UCR Introduction to Information Retrieval CS172
Example of use: [user@server]./run.sh string_seed_file int_num_pages int_hops_away string_output_dir
This web crawler is multi-threaded. I use a pooled approach for creating and managing threads. I implemented an HTML parser for retrieving links given in HTML 'a' tags' href attribute. I also accounted for the use of relative paths in these href attribute. I check the top level domain to filter out non-edu pages. This was my first time writing in Java so I had to pick it up quickly. I also wrote a neat bash script for running processing the command line arguements and creating any directories needed. This project was developed on UNIX and tested on UNIX and Linux.
Below is a description of the requirements and information for this project:
Part A. Build a Web Crawler for edu pages.
Your application should read a file of seed .edu URLs and crawl the .edu pages.
The application should also input the number of pages to crawl and the number of levels (hops (i.e. hyperlinks) away from the seed URLs).
All crawled pages (html files) should be stored in a folder.

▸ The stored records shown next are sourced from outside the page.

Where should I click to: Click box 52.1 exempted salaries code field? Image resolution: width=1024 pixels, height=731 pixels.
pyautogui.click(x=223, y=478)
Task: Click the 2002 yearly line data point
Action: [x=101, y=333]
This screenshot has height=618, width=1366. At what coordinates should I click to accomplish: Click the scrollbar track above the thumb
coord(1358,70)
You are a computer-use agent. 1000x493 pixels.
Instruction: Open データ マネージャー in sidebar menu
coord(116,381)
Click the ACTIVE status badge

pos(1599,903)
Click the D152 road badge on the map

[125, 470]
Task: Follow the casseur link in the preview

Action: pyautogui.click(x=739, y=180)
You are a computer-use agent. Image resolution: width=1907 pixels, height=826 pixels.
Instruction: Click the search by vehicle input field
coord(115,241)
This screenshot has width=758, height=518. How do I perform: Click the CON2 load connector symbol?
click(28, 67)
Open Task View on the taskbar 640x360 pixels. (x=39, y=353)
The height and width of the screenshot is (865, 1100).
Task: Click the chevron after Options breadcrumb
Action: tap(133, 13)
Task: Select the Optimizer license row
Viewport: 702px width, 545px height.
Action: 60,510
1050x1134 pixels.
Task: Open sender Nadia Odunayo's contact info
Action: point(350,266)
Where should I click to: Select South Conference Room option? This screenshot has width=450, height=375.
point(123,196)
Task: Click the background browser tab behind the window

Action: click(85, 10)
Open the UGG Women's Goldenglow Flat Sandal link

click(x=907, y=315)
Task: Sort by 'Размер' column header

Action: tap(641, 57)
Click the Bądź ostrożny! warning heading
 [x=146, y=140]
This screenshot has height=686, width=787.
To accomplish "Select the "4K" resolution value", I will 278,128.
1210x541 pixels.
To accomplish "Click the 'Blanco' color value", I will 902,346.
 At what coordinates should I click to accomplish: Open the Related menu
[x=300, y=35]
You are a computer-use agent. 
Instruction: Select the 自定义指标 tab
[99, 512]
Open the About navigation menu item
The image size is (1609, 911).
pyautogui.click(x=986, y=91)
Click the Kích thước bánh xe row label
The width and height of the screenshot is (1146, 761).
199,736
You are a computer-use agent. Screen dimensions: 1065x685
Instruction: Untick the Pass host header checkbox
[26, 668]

We recommend using Java, which is the language that we will use in the discussion sections. If you use another language, you cannot expect to get any support from the TA if you get stuck. You should not use any crawler package, since the purpose of the project is to see some of the challenges involved in building a crawler.
You will be graded on the correctness and efficiency of your crawler (e.g., how does it handle duplicate pages? Or is the crawler multi-threaded?). You should collect at least 5 GB of data.